Tweak Your Biz » Global » How To Save With International Tax Planning

How To Save With International Tax Planning



Today’s world is constantly changing and evolving. The impacts of globalization and advances in technology have resulted in economic activity becoming increasingly international. The mobility and expansion of economic markets around the world has contributed to both opportunity and problem for the players of the world economy.

In order to compete and survive in today’s globalised markets, a business must keep up-to-date with the accelerated pace of tax, legislative, and regulatory developments around the world. Challenges such as new business models, liquidity concerns, and ever-changing information technologies make efficient business management on a global scale extremely difficult.

tax planning

Thus, it is evident that many precautionary actions are taken to stay afloat in the current economic climate of our ever-developing world. Various businesses and working individuals currently utilize an international tax planning strategy in order to legally minimize international tax liabilities.

Cross border transactions

All cross border transactions have tax implications. The fundamental principle underlying international tax planning is to legitimately minimize such tax obligations in the country of one’s residence by using the benefits added within foreign jurisdictions. This can range from simple advice like ensuring tax reliefs are claimed through to more complex solutions like restructuring a business.

Some of these can be relatively straightforward requiring minimal specialist consideration, however, once an individual is established in a, or multiple, foreign jurisdictions, matters may become far more complex. Consequently, one is often faced with unforeseen tax liabilities or missed opportunity for legitimate tax minimization.

Tax laws

Tax laws are domestic, meaning that they vary from nation-to-nation. Tax and government authorities have no jurisdiction outside their territory. Thus, when investing financial capital in another country you need to consider the laws of both the country you live in and the jurisdiction being investing in.

Tax havens

Countries with minimal or no taxes levied on the income of individuals and companies are often referred to as ‘tax havens’. The tax haven jurisdiction also benefits from the investments in the nation’s development or infrastructure. The term ‘tax haven’ is being used less and less as more jurisdictions adapt to the internationally recognized Organization for Economic Cooperation and Development (OECD) standards for disclosure of financial-related information.

Tax treaties

Countries that have tax treaties with high tax countries are known as ‘treaty havens’. If a country does not have a treaty in place with the US, there is a 30% retention tax.

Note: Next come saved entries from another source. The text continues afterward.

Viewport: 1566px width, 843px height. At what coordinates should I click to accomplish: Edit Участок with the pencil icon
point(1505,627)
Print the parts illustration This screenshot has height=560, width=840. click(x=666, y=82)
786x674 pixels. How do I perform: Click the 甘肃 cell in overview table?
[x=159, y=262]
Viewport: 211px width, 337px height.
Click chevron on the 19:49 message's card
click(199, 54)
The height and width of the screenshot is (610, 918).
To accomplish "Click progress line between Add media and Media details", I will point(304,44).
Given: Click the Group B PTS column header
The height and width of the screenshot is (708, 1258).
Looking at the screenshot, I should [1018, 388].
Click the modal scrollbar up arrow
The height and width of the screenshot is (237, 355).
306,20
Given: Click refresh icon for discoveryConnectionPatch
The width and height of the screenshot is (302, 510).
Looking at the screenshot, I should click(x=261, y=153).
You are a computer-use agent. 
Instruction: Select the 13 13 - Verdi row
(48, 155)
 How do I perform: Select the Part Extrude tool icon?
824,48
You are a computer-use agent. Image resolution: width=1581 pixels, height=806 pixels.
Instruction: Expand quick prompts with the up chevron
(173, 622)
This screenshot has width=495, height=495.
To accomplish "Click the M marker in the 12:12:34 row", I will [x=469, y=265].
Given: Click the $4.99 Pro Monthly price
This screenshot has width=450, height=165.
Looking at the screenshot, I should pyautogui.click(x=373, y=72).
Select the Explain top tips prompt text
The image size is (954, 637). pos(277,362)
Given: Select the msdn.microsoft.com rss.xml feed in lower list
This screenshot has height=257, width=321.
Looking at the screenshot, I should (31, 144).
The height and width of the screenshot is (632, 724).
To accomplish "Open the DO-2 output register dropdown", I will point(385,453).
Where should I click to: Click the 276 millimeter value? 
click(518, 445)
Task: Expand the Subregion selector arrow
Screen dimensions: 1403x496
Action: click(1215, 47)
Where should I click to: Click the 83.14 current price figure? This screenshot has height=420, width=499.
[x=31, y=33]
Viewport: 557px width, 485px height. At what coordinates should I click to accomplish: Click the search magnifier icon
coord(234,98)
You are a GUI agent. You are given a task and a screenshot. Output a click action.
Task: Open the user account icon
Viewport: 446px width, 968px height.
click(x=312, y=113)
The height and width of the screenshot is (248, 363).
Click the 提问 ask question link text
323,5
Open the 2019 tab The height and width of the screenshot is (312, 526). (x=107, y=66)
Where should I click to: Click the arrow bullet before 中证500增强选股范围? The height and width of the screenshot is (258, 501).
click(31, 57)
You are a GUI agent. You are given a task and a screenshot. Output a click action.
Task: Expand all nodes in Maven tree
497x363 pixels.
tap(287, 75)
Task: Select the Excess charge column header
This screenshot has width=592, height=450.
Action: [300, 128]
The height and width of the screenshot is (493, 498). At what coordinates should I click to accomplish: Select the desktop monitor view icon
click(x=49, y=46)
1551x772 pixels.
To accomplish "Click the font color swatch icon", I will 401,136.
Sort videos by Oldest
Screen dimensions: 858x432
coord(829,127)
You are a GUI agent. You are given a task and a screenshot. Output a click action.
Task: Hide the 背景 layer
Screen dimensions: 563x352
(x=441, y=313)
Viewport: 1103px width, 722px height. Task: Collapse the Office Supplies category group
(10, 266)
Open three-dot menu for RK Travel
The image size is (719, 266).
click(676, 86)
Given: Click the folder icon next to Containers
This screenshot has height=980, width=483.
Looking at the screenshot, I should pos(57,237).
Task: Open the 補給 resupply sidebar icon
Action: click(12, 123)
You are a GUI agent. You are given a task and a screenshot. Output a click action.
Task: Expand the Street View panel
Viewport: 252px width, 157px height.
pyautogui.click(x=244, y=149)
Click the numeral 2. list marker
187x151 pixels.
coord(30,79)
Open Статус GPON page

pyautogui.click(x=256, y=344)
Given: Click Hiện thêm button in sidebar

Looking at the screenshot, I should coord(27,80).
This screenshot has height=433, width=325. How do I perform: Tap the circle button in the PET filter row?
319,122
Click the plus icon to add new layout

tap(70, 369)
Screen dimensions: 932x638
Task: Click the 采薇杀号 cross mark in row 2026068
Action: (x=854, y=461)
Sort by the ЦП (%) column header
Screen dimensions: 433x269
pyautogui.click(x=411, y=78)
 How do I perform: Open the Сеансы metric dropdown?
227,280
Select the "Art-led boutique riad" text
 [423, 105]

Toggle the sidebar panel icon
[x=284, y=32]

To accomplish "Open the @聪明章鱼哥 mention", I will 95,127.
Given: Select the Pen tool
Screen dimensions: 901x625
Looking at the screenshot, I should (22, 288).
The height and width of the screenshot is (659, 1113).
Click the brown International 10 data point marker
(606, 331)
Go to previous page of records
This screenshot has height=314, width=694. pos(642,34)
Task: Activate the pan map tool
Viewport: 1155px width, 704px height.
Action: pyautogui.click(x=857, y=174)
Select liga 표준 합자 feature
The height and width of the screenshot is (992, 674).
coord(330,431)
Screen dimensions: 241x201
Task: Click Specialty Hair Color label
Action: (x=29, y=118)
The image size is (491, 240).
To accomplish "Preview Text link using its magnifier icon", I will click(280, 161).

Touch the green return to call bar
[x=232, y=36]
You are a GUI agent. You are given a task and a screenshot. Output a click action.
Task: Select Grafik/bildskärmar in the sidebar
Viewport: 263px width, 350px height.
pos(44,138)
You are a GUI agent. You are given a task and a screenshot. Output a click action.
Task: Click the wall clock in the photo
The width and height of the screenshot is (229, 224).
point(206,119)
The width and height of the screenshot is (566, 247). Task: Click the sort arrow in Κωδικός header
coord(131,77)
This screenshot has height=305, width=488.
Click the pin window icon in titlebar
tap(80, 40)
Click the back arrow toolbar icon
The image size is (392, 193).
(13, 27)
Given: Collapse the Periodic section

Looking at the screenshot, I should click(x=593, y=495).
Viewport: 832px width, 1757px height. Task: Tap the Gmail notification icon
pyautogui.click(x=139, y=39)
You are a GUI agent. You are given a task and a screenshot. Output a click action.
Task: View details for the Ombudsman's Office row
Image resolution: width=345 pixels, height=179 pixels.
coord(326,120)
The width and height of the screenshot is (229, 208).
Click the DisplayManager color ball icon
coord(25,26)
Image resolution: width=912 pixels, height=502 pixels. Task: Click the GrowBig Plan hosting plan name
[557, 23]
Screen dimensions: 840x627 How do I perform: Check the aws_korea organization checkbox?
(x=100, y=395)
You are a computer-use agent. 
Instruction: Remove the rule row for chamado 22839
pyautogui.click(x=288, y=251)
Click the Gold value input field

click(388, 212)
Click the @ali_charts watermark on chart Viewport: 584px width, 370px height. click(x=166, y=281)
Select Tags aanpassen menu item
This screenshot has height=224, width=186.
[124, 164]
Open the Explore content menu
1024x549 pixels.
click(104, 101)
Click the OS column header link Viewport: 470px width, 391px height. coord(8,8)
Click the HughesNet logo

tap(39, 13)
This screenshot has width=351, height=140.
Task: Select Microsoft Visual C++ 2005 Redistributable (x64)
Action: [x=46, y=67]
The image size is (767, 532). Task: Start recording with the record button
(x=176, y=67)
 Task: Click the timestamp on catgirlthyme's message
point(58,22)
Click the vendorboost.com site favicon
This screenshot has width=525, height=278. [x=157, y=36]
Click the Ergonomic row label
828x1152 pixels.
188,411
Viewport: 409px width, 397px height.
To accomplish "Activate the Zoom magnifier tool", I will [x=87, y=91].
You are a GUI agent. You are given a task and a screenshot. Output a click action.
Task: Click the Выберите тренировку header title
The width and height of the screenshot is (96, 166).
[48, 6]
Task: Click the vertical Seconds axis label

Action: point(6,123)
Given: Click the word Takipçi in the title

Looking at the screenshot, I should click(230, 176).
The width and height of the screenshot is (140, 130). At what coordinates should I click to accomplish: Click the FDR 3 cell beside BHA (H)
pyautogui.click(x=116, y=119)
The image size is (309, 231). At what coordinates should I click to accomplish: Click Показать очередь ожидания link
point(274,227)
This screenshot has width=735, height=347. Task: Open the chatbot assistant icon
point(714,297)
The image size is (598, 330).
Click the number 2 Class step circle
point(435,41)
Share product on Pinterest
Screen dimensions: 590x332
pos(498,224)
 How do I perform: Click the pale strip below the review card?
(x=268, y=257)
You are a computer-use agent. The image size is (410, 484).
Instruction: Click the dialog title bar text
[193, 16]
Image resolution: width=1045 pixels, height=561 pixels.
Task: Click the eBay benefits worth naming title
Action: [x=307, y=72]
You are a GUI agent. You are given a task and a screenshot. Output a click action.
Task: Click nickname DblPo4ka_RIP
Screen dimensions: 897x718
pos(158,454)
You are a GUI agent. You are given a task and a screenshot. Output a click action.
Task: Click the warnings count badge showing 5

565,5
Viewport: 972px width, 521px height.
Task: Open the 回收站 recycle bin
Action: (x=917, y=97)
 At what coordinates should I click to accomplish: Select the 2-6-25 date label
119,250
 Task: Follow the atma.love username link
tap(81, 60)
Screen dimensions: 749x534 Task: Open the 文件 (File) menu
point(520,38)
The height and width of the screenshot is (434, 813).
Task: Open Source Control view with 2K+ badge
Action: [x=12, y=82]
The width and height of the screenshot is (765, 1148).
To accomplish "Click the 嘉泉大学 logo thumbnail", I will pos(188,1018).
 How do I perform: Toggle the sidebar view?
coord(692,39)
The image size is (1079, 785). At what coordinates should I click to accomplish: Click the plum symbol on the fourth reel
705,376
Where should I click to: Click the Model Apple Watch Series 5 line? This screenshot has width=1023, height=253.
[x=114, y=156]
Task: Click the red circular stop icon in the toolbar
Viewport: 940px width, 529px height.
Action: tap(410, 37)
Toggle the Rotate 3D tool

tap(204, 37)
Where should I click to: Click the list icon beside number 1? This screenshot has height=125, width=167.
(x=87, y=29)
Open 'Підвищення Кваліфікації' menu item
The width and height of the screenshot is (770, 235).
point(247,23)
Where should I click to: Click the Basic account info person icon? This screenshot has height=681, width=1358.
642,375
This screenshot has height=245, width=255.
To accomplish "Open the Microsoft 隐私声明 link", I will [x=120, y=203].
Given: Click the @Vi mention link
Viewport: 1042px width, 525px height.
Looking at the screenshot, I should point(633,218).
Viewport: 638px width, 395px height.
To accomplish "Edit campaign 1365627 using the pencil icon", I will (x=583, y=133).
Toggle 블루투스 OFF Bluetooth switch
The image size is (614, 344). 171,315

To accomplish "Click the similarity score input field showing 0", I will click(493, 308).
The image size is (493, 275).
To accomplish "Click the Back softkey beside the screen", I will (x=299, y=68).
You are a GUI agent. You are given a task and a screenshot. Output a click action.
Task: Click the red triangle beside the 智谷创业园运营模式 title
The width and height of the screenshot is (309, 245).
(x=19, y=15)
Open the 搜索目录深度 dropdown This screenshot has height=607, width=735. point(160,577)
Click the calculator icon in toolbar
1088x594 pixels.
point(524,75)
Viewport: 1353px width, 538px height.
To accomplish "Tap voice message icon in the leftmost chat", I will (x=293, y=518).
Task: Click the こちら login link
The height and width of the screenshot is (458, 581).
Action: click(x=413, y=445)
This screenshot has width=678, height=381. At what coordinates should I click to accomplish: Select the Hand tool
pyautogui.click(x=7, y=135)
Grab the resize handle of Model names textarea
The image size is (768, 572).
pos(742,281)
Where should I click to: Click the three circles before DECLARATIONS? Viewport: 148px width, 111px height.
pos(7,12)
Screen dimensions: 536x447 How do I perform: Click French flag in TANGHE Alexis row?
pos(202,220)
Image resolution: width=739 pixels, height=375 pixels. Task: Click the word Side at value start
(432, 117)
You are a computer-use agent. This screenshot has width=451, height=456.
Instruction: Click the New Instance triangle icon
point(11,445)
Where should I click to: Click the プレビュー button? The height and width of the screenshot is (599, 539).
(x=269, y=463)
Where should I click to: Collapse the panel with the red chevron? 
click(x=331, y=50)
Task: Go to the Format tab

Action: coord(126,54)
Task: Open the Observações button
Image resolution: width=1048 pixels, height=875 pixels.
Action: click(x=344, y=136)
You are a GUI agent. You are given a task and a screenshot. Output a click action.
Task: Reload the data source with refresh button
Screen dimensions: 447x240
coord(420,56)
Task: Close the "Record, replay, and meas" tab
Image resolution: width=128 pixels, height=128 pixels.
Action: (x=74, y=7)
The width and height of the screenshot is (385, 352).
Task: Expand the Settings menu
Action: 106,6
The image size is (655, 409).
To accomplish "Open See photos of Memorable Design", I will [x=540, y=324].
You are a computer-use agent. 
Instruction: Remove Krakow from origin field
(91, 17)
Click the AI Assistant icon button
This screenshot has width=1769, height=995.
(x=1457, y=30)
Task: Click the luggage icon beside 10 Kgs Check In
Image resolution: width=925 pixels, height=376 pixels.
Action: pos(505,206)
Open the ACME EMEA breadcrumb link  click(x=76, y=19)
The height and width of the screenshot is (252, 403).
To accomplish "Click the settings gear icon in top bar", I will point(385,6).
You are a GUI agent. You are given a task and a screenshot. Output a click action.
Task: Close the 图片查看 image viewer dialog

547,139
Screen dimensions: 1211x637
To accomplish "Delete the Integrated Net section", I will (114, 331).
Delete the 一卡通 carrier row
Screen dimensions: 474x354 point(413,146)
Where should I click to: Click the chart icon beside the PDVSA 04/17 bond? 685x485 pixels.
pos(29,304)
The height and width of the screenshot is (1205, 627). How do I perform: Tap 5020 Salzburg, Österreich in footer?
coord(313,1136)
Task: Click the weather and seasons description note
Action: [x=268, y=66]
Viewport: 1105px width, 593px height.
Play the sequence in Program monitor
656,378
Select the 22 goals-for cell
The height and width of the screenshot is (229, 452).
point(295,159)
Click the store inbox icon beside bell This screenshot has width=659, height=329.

Many business owners accumulate wealth by taking advantage of various sources in numerous jurisdictions to legitimately minimize tax liability. For example, a business operated in the US invests its money in a foreign jurisdiction benefiting from the terms of a tax treaty and is hence charged little or no withholding tax. The company operator may thus transfer assets to another entity and can accumulate funds in the offshore jurisdiction.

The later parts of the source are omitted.